Randomised data — don’t get too excited :)

Get Real! — Transitioning to Real-Time Marketplace Analytics with Ops Data Brain

As one might imagine, being in an on-demand logistics business means that our customers interact with our product hundreds of times a minute — consequently, in order to monitor all these interactions real-time, we need to be able to handle such volumes of data flawlessly, while also providing a superior user experience to our stakeholders. This article embarks on a journey of marketplace monitoring at GOGOX, describes the issues we have run across and also what our future plans are.

What and Why?

This is how we started

Randomised data as well :’)

When I first joined, we used the above heatmap to monitor our marketplace in “(quasi)real-time”. This tool was used on a daily basis by Ops & Customer Service Teams to monitor our orders & drivers and react ad-hoc to any issues that might occur.

However, as we scaled, we started to experience more and more issues with that approach:

  1. Driver Locations having a few minutes delay.
  2. Showing pending orders that were already assigned to drivers.
  3. Introducing large workloads on the databases.
  4. Map crashing due to too many data points.
  5. The tool was quite static and only allowed for ad-hoc reactions to the anomalies in our ecosystem.
Embarrassing: me using my non-existent design skill to create the first ever mockup of the ODB UI. Randomised data.

While points 1–3 were mainly related to issues with our legacy infrastructure at the time (one single big relational database with all the data in it), points 4–5 related to some limitations of our current design and justified the decision to build a new tool.

First Step — GOGOTRACK

Our first ever GOGOTRACK design diagram

Our first goal was to transition away from having to use the production replica database, as that was one of the primary points of failure in the past, simply due to the volume of data having to be queried, as well as having to deal with the replica lag.

As at that time, we already had had 3 different systems (GOGOVAN, GOGODELIVERY & GOGOVAN KR), the idea was simple: bring all these systems to the common denominator, with focus on user actions rather than how it is processed on the backend.

Thus, GOGOTRACK, our unified events schema was born!

Why such an approach?

First trouble — it’s hard to send some events

The first issue we ran into as we started discussing GOGOTRACK with the Platform Team was the fact that some data we needed was not readily available in the schemas (not without having to perform expensive joins).

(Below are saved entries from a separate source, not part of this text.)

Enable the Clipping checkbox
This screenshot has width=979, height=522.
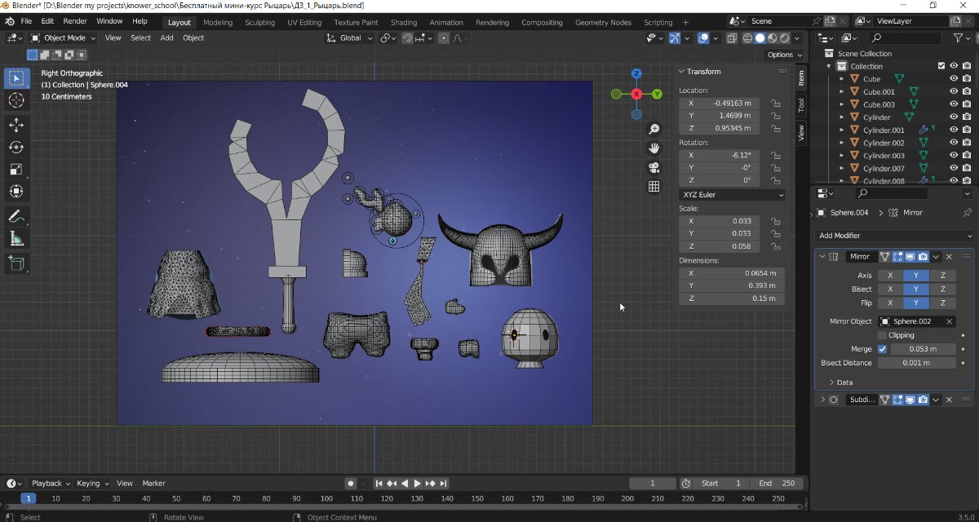tap(882, 335)
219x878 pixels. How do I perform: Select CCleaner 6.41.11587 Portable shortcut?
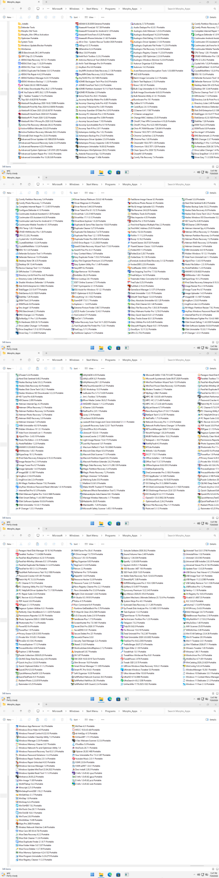coord(148,110)
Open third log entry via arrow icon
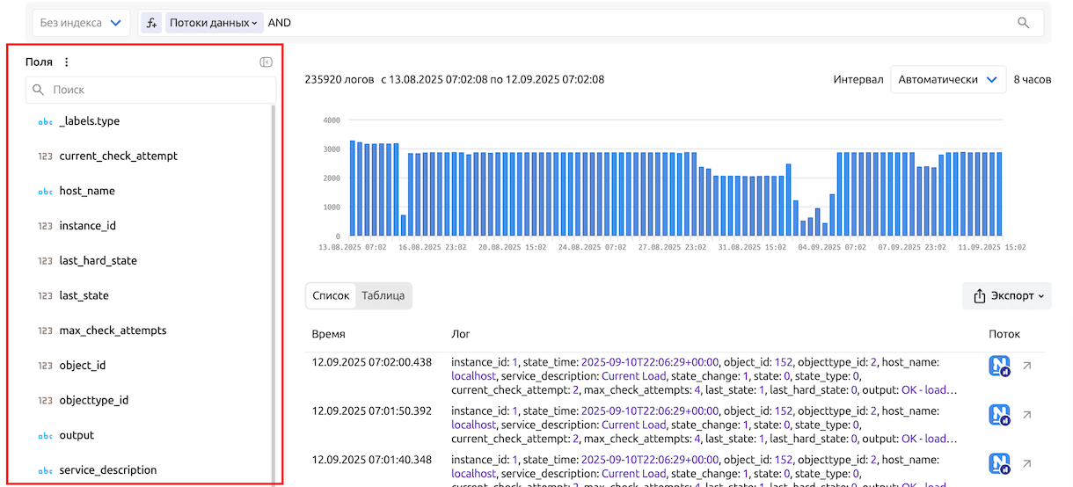The width and height of the screenshot is (1073, 487). coord(1026,463)
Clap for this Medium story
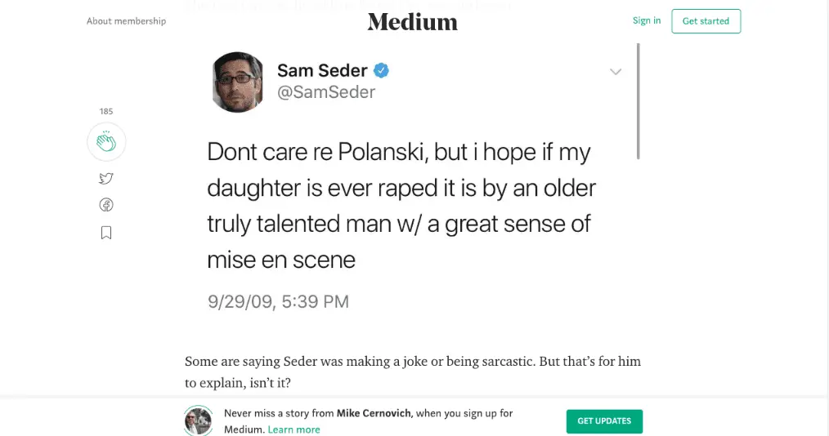829x436 pixels. pyautogui.click(x=106, y=142)
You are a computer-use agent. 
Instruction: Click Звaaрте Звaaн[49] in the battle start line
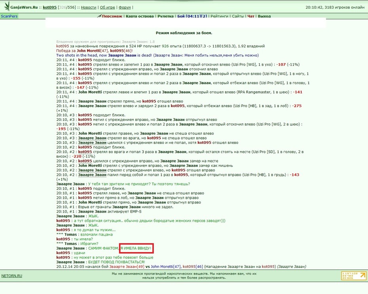click(127, 267)
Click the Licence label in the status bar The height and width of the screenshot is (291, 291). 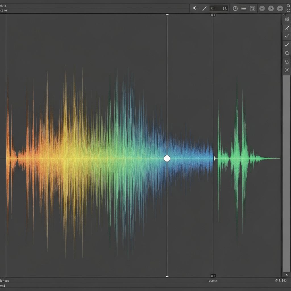pyautogui.click(x=213, y=280)
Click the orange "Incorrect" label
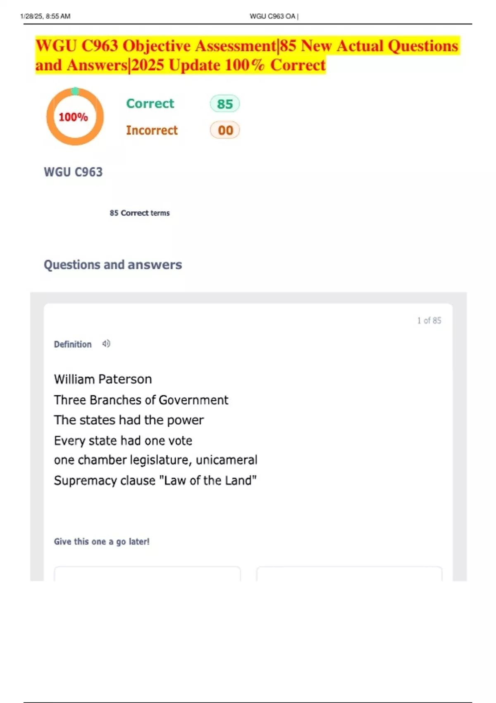 tap(152, 130)
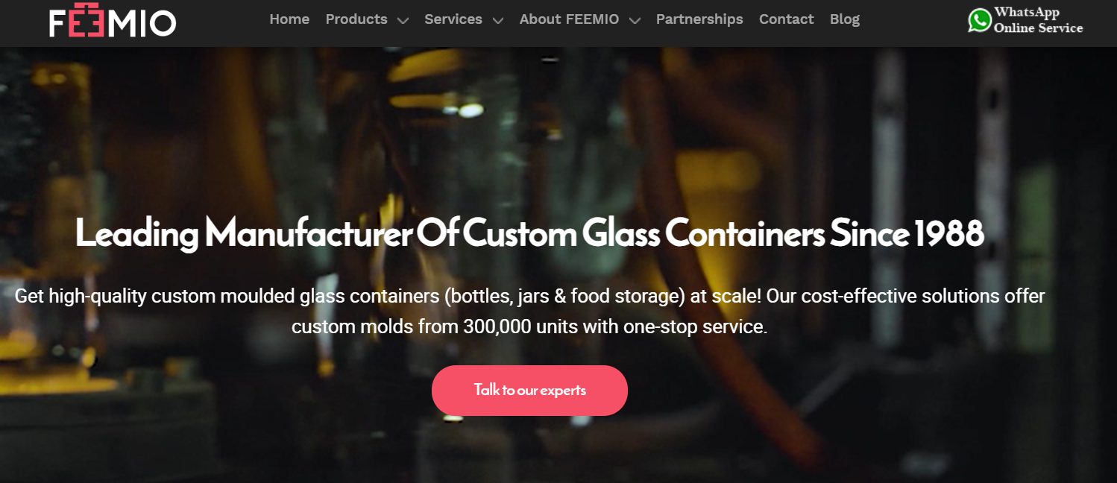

Thus, being pragmatic, we stripped our requirements to the POC containing only the following 2 events:

  • DRIVER_LOCATION_UPDATED — containing lat/lon location information about our drivers.
  • ORDER_CREATED — containing information available when the order is created (such as pickup/destination)

(both have quite descriptive names :) )

It already meant that:

  1. We do not have to query for new orders — Database would not only be used to track changes in order status.
  2. We do not have to constantly check for new driver locations (having 8m registered drivers, it’s quite a lot of data to check for), as these are also sent to GOGOTRACK now.

That already meant getting rid of 80–90% of database workloads and combined with the approach described below allowed us to level up our real-time analytics.

Unfortunately, that was not enough to receive the complete order funnel — but it was still a good start for only 2 weeks of dev work ;)

Enhancing the data

Having started to received these two events, we faced the new challenge:

How do we get the complete order funnel in our pipelines?

We ended up creating some stream processors that simply enhanced each of these events and created new ones (all following the GOGOTRACK schema of events that we could not implement directly in production)— that way, we still removed some huge workloads from the database (such as checking for new orders all the time) and simply queried for record updates: the latency went down from a couple of minutes to a 1–5 seconds immediately! We quickly managed to find a solution that worked and solved our basic bottlenecks.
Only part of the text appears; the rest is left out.